The Belko Experiment is one of the most gripping and brilliant movies to hit the big screen in years. Writer James Gunn and director Greg McLean have take the rather simple concept of an office building under siege and turned the idea on its head to the point where it is no longer recognizable.
The plot is simple enough. Belko Industries is a non-profit that specializes in transitioning American workers to South America. Because of that they are located on the outskirts of Bogata, Columbia, the inside might feel like an American office but everyone there is essentially still a stranger in a strange land. For insurance reasons Belko has put a chip inside each employee’s head. If they were to every get kidnapped they would be able to track them right away and save them. All of that sounds completely logical and any employee would probably submit to it without questioning.

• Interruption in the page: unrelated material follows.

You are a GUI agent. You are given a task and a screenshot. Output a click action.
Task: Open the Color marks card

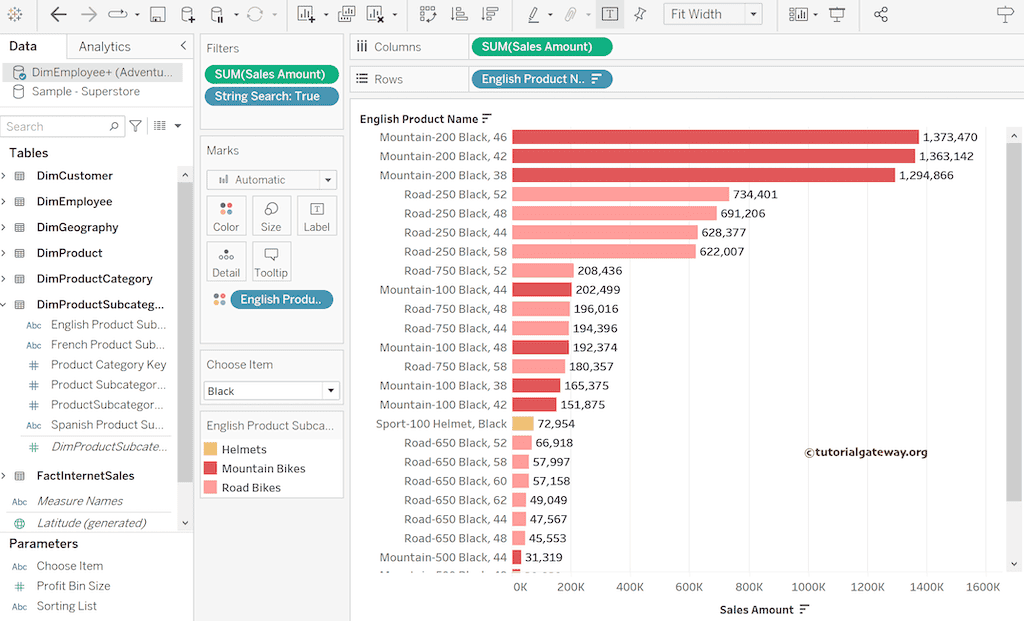[x=226, y=215]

The day begins more or less normally for the office until a mysterious voice comes on the intercom to let them know that the entire company has two hours to kill two people. If two people aren’t killed than more will die in their place. The building goes on lockdown and that’s where the real fun begins.
McLean has gathered together some of the best character actors in the industry and every single one of them packs a punch. These are experts in their craft literally going head-to-head with each other for survival. It would be beautiful to watch it weren’t so unnerving.
By trapping everyone inside and raising the stake to a literal do or die situation everyone’s true nature comes to light. Like an ultra-violent “Lord of the Flies” it isn’t long before alliances are created and the cost of a friend’s life becomes a topic of debate. The enforcers are led by Tony Goldwyn and John C. McGinley while the peacekeepers are led by John Gallagher Jr. They represent the two ends of the reaction spectrum. In between are those who choose to pretend the whole incident is simply in their heads and those who run and hide while the others fight.
The microcosm that Gunn has created ends up being the perfect outlet for the current state of the world. It isn’t long before violence for a reason becomes violence for the sake of violence. The tension is doubled with the knowledge that every single person on screen has a chip in their head that could go off at any moment. No one is safe. There is no shelter.
This is Gunn’s Cabin in the Woods. You can tell him playing around with a genre he loves and twisting and turning the expectations created by hundreds of movies before it on its head. Just when the audience has it figured out another surprise comes out of nowhere leaving you gasping.
The Belko Experiment won’t be for everyone but everyone should see it. More than any other film of its kind Belko gives real insight into human nature under extreme circumstances. You may leave the theater in shock, but better because of it.